§ WHAT TO WORK ON:
For the records below, print the lines from the line with "Michi à Paris 02 (50, 1842)" through the line with "Confidentialité (168, 2462)" exactly as written; include both end lines and exclude the rest.

§ SOURCE INFORMATION:
>>

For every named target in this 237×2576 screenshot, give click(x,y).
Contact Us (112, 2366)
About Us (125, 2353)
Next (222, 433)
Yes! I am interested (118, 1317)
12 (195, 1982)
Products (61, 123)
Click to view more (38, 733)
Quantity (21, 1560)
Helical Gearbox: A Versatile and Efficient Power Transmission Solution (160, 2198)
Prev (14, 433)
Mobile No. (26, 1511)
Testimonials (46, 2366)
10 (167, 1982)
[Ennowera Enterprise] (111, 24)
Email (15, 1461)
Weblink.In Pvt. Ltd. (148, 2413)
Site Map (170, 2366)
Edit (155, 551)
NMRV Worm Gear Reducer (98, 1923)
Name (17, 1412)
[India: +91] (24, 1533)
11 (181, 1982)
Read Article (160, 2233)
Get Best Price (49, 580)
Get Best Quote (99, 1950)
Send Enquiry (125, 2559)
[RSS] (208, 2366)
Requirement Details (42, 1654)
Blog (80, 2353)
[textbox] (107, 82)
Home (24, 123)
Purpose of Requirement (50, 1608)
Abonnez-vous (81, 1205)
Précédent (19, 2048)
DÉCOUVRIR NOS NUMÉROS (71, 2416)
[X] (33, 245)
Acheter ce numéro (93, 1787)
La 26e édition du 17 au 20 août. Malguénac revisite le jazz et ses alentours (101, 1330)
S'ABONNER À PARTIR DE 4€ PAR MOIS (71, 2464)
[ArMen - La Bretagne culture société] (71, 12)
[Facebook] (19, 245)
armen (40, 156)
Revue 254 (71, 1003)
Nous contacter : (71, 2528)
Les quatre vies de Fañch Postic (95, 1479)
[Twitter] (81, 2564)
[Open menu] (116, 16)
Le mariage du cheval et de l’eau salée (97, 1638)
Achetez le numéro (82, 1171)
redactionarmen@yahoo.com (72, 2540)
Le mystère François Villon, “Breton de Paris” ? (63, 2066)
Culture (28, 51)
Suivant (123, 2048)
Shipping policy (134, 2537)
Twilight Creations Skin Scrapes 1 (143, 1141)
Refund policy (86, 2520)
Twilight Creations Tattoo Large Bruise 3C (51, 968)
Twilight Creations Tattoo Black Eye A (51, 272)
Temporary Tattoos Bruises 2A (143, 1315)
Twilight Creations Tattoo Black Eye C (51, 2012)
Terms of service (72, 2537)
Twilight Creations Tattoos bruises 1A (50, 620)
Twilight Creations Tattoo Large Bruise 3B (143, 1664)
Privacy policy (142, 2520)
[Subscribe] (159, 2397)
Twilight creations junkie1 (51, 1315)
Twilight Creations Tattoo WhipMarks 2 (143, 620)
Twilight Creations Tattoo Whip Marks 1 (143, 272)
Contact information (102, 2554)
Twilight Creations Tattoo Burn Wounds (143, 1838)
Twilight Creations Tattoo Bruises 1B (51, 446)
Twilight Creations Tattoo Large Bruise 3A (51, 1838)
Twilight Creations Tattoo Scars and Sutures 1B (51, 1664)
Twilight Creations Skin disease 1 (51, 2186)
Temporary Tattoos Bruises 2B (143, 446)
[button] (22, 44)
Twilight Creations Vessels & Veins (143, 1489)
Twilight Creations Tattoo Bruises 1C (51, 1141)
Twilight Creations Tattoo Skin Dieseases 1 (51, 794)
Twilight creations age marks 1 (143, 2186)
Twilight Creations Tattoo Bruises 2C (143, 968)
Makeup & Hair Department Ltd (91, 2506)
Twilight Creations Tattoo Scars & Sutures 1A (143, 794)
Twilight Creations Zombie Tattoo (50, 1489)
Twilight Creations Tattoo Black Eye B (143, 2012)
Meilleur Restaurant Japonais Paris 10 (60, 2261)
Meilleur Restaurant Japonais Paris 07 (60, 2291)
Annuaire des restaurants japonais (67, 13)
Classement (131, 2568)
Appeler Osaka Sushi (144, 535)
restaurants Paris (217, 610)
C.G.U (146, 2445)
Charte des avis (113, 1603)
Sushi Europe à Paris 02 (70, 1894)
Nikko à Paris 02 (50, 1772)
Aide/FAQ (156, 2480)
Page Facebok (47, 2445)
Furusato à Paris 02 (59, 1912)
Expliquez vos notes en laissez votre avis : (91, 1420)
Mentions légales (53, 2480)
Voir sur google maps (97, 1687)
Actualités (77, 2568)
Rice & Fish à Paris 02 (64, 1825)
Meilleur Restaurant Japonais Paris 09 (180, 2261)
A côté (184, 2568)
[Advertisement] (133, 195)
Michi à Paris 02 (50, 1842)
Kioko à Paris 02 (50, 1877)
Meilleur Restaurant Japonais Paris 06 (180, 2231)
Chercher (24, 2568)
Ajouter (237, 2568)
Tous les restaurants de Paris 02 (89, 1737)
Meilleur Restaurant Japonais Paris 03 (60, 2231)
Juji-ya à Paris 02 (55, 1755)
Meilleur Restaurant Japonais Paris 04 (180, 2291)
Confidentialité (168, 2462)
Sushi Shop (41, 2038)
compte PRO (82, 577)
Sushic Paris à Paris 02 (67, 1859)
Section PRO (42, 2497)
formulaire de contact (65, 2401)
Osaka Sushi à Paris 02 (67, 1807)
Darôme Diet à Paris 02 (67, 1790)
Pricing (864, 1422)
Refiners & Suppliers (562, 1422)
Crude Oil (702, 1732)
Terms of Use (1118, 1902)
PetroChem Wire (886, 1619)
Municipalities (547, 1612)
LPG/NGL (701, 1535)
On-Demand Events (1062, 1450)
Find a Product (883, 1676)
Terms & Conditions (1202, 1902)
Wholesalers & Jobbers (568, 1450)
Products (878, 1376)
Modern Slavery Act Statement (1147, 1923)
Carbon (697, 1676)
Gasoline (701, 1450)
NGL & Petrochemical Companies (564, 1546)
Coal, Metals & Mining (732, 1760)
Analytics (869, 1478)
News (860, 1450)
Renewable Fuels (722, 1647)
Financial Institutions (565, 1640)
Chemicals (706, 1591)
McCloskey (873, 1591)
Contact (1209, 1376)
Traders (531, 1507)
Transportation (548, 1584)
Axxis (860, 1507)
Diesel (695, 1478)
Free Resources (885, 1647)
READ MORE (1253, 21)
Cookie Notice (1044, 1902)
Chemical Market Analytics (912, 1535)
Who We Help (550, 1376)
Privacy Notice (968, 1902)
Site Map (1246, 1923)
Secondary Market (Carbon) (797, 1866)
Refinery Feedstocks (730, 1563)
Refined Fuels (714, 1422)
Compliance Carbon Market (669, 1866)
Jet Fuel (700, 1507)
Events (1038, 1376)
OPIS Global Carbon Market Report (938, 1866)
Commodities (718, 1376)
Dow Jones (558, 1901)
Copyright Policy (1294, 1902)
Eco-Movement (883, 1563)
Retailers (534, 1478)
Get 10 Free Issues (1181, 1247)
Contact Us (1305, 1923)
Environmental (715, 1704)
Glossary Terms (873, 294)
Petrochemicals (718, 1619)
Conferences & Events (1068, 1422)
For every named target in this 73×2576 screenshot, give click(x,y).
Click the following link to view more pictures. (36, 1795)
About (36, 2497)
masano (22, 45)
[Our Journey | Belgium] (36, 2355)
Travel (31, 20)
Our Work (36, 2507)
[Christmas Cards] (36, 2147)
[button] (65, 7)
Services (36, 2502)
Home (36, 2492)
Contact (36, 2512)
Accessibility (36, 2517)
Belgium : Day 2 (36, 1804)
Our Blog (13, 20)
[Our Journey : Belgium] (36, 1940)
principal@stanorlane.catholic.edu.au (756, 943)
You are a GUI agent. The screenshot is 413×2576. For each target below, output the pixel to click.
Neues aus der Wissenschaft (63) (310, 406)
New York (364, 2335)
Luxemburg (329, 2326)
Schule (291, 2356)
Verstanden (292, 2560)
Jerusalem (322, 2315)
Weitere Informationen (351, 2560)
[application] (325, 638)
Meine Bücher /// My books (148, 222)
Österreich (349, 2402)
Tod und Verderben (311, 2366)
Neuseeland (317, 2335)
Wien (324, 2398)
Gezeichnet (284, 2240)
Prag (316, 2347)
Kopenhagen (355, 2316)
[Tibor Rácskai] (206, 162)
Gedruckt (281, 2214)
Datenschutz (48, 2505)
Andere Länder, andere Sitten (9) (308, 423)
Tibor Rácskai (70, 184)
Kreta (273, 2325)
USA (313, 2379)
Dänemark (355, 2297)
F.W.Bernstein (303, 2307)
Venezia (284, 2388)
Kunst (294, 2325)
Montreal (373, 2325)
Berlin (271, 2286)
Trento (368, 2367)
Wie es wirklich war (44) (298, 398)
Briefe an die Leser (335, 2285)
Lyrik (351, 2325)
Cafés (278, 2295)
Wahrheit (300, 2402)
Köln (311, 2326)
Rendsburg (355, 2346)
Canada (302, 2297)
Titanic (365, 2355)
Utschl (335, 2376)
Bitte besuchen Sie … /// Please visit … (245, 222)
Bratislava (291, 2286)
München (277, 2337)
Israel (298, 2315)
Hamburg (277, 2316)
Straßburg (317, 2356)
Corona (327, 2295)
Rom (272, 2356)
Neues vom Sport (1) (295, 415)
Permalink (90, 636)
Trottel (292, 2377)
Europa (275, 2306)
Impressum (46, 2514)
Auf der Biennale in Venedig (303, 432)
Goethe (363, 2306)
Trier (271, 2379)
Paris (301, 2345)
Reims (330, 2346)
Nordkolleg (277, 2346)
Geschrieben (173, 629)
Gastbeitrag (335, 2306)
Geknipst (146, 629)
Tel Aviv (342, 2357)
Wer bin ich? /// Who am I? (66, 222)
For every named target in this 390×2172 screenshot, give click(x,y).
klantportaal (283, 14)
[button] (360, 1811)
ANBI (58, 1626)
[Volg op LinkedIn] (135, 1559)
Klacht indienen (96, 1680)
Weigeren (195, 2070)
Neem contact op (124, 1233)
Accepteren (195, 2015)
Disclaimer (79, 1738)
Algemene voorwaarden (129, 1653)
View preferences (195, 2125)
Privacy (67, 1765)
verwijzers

<<

§ THE ANSWER:
Michi à Paris 02 (50, 1842)
Kioko à Paris 02 (50, 1877)
Meilleur Restaurant Japonais Paris 06 (180, 2231)
Chercher (24, 2568)
Ajouter (237, 2568)
Tous les restaurants de Paris 02 (89, 1737)
Meilleur Restaurant Japonais Paris 03 (60, 2231)
Juji-ya à Paris 02 (55, 1755)
Meilleur Restaurant Japonais Paris 04 (180, 2291)
Confidentialité (168, 2462)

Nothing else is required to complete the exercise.